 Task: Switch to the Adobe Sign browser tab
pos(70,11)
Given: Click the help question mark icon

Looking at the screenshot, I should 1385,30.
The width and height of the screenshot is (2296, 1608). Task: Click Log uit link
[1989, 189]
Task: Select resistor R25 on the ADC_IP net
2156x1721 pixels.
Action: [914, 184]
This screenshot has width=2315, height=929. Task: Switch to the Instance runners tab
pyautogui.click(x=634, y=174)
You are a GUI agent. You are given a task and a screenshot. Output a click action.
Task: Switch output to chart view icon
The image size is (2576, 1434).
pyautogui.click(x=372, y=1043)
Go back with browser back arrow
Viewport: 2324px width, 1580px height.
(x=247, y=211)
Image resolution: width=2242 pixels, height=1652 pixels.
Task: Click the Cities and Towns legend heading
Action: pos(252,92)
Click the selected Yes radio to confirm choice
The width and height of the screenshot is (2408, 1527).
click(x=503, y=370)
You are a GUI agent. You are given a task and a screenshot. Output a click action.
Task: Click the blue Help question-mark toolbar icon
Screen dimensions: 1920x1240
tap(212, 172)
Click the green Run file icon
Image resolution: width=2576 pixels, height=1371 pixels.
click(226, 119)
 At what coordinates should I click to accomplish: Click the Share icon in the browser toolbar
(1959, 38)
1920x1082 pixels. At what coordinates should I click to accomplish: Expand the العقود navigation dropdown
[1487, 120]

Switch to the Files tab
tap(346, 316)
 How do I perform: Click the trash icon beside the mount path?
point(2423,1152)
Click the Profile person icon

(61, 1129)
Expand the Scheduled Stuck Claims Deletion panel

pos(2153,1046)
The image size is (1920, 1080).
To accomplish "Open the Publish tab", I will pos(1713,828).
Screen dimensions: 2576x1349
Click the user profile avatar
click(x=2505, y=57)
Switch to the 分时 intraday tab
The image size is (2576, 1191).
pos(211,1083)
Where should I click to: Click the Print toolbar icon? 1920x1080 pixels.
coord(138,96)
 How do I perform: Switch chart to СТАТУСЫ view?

| Problem description |
Print each of the lines above again, unchanged.

| Solution |
 Task: Switch to the Adobe Sign browser tab
pos(70,11)
Given: Click the help question mark icon

Looking at the screenshot, I should 1385,30.
The width and height of the screenshot is (2296, 1608). Task: Click Log uit link
[1989, 189]
Task: Select resistor R25 on the ADC_IP net
2156x1721 pixels.
Action: [914, 184]
This screenshot has width=2315, height=929. Task: Switch to the Instance runners tab
pyautogui.click(x=634, y=174)
You are a GUI agent. You are given a task and a screenshot. Output a click action.
Task: Switch output to chart view icon
The image size is (2576, 1434).
pyautogui.click(x=372, y=1043)
Go back with browser back arrow
Viewport: 2324px width, 1580px height.
(x=247, y=211)
Image resolution: width=2242 pixels, height=1652 pixels.
Task: Click the Cities and Towns legend heading
Action: pos(252,92)
Click the selected Yes radio to confirm choice
The width and height of the screenshot is (2408, 1527).
click(x=503, y=370)
You are a GUI agent. You are given a task and a screenshot. Output a click action.
Task: Click the blue Help question-mark toolbar icon
Screen dimensions: 1920x1240
tap(212, 172)
Click the green Run file icon
Image resolution: width=2576 pixels, height=1371 pixels.
click(226, 119)
 At what coordinates should I click to accomplish: Click the Share icon in the browser toolbar
(1959, 38)
1920x1082 pixels. At what coordinates should I click to accomplish: Expand the العقود navigation dropdown
[1487, 120]

Switch to the Files tab
tap(346, 316)
 How do I perform: Click the trash icon beside the mount path?
point(2423,1152)
Click the Profile person icon

(61, 1129)
Expand the Scheduled Stuck Claims Deletion panel

pos(2153,1046)
The image size is (1920, 1080).
To accomplish "Open the Publish tab", I will pos(1713,828).
Screen dimensions: 2576x1349
Click the user profile avatar
click(x=2505, y=57)
Switch to the 分时 intraday tab
The image size is (2576, 1191).
pos(211,1083)
Where should I click to: Click the Print toolbar icon? 1920x1080 pixels.
coord(138,96)
 How do I perform: Switch chart to СТАТУСЫ view?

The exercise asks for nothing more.